> LECTURA:
========

Pero no confrontemos. No son los trabajadores versus la comunidad. Ese mensaje nos coloca en diferentes bandos. Desconozco si esta es una cualidad del ser humano, o de nuestra sociedad en particular, probablemente sea la confluencia de ambos aspectos, pero la realidad es que todo posicionamiento nos achica la perspectiva, llevándonos a puntos ciegos difíciles –o imposibles- de trascender.

Como dijo Einstein: “Si quieres obtener resultados diferentes, no hagas siempre lo mismo”. En un contexto dinámico, cambiante, con infinidad de variables a considerar, las respuestas reactivas, el confrontamiento, la necesidad desesperada de determinar responsabilidades políticas, no solo no aportan soluciones sino que acentúan las grietas. Esto nos vuelve mas resistentes a aceptar que la necesidad del otro es también mi propia necesidad, expresada en una biografía diferente.

========

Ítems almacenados
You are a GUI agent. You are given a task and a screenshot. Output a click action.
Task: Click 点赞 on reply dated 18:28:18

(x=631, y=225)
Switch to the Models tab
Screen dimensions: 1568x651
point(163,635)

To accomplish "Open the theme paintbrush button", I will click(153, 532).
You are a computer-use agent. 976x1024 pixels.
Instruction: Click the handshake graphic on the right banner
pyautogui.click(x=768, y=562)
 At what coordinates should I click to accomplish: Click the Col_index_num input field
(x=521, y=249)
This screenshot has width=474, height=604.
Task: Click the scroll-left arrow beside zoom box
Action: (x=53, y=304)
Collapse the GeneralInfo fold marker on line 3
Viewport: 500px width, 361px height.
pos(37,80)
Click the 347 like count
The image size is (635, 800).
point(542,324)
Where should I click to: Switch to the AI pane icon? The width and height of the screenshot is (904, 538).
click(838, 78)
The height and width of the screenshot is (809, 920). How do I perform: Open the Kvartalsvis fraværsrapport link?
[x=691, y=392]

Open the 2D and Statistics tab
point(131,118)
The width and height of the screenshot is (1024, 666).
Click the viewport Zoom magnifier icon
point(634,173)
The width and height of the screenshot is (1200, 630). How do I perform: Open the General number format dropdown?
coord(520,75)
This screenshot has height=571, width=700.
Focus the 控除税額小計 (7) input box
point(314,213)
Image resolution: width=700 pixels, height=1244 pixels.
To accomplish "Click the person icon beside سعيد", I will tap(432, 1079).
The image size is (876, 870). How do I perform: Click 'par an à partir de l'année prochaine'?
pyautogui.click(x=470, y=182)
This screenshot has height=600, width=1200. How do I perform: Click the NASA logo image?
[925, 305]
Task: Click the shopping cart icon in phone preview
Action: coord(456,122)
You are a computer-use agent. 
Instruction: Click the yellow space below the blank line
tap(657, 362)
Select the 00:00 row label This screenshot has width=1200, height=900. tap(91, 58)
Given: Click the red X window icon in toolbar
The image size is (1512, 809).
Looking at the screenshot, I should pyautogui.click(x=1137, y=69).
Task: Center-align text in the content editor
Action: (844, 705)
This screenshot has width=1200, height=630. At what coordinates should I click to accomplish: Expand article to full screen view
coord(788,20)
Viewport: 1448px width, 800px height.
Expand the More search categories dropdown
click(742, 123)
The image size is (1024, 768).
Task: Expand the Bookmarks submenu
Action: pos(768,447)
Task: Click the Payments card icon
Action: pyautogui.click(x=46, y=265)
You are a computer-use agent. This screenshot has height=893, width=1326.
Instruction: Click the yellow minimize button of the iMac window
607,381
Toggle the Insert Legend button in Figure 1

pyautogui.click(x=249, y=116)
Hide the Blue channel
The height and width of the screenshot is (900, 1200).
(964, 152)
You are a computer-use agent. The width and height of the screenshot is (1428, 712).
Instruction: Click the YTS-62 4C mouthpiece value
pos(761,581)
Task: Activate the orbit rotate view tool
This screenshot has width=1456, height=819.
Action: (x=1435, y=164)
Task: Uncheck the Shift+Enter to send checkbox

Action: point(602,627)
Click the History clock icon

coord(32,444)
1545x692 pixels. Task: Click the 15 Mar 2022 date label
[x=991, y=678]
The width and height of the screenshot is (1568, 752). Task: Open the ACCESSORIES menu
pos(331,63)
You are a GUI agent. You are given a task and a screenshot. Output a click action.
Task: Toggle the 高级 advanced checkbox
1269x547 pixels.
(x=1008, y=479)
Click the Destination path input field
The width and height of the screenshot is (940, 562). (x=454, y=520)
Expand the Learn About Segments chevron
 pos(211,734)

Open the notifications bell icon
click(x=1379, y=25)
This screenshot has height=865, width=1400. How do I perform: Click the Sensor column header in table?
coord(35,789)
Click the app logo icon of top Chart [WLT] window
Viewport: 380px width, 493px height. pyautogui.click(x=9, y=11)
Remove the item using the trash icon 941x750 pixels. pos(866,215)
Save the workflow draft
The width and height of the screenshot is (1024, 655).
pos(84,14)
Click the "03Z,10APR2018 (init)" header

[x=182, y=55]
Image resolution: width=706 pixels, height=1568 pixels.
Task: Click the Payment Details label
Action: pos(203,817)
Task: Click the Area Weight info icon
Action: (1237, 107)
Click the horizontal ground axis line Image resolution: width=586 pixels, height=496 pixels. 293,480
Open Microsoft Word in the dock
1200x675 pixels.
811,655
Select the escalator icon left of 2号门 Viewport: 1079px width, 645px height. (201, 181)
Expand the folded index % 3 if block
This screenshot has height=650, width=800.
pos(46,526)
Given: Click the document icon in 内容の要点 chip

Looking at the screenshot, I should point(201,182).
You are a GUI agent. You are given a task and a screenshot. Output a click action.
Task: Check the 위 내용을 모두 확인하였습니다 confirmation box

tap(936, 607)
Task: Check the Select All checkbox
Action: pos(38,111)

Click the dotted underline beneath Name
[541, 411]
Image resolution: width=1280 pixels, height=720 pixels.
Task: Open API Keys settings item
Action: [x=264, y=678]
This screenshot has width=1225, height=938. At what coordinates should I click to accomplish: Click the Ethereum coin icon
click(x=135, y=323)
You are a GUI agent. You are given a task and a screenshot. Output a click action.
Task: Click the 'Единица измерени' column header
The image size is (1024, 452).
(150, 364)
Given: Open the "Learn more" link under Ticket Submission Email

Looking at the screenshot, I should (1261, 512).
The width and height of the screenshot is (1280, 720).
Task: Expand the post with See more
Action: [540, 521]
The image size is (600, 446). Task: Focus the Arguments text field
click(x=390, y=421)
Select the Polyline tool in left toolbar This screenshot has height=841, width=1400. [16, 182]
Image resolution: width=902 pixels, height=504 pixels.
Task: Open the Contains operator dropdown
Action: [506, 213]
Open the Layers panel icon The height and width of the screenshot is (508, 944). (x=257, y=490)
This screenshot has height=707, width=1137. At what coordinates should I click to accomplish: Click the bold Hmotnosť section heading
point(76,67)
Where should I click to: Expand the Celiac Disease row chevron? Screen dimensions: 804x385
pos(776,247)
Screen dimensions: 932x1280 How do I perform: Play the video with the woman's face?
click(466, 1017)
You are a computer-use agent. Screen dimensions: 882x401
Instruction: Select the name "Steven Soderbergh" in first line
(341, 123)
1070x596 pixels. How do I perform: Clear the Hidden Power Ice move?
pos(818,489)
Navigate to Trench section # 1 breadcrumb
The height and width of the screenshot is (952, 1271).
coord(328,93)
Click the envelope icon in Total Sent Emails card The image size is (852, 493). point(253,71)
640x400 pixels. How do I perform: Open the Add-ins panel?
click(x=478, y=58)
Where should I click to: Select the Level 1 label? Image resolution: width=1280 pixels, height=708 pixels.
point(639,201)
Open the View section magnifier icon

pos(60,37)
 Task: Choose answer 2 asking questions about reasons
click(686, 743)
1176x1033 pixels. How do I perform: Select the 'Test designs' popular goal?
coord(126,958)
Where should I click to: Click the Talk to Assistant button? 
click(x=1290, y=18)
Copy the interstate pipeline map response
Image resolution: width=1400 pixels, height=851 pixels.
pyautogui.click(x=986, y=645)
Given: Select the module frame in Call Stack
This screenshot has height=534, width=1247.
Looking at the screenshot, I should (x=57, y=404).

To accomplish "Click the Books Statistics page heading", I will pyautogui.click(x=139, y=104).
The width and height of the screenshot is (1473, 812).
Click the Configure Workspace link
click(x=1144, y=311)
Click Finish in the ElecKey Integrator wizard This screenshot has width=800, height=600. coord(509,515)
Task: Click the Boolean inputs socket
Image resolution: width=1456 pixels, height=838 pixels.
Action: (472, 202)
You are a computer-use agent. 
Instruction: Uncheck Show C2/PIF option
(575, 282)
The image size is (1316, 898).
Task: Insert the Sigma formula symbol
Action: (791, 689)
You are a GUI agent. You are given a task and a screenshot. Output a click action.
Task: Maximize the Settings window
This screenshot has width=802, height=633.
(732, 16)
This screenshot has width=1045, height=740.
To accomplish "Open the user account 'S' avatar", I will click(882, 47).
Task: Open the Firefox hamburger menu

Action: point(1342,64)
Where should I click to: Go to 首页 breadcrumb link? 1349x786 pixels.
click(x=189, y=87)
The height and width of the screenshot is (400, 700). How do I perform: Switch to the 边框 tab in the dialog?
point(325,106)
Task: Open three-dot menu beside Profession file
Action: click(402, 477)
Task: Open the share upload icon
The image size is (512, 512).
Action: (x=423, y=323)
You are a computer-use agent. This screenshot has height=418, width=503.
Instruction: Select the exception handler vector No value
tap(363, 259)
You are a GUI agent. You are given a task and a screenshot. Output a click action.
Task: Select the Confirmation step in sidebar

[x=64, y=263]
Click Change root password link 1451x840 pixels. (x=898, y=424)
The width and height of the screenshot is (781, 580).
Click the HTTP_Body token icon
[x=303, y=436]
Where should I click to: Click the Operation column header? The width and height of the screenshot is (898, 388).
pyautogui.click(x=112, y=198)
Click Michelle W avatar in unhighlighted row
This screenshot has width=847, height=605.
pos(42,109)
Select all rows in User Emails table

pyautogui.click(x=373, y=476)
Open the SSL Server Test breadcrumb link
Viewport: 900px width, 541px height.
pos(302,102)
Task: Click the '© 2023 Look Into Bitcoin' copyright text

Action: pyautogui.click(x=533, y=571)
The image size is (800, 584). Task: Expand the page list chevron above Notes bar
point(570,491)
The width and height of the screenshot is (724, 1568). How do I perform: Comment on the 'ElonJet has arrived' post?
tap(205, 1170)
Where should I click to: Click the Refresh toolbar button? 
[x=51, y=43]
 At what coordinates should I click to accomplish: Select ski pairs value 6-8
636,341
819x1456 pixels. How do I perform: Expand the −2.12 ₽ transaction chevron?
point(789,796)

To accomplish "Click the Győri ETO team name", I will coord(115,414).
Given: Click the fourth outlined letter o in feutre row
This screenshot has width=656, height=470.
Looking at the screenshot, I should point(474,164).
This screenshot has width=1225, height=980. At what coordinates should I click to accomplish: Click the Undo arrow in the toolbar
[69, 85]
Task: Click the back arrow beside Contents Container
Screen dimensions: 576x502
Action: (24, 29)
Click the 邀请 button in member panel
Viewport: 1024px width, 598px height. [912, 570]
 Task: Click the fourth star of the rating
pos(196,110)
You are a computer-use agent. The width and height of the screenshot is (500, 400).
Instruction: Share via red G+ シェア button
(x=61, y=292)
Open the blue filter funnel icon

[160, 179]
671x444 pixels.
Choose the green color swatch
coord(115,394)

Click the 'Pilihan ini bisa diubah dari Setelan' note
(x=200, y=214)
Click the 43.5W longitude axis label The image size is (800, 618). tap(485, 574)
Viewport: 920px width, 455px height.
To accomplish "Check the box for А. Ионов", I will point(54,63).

========

> TAREA PROPUESTA: Edita el pasaje desde "Pero no confrontemos." hasta "imposibles- de trascender." y escríbelo de nuevo, sustituyendo "la comunidad" por "la ciudadanía".

> RESPUESTA:
Pero no confrontemos. No son los trabajadores versus la ciudadanía. Ese mensaje nos coloca en diferentes bandos. Desconozco si esta es una cualidad del ser humano, o de nuestra sociedad en particular, probablemente sea la confluencia de ambos aspectos, pero la realidad es que todo posicionamiento nos achica la perspectiva, llevándonos a puntos ciegos difíciles –o imposibles- de trascender.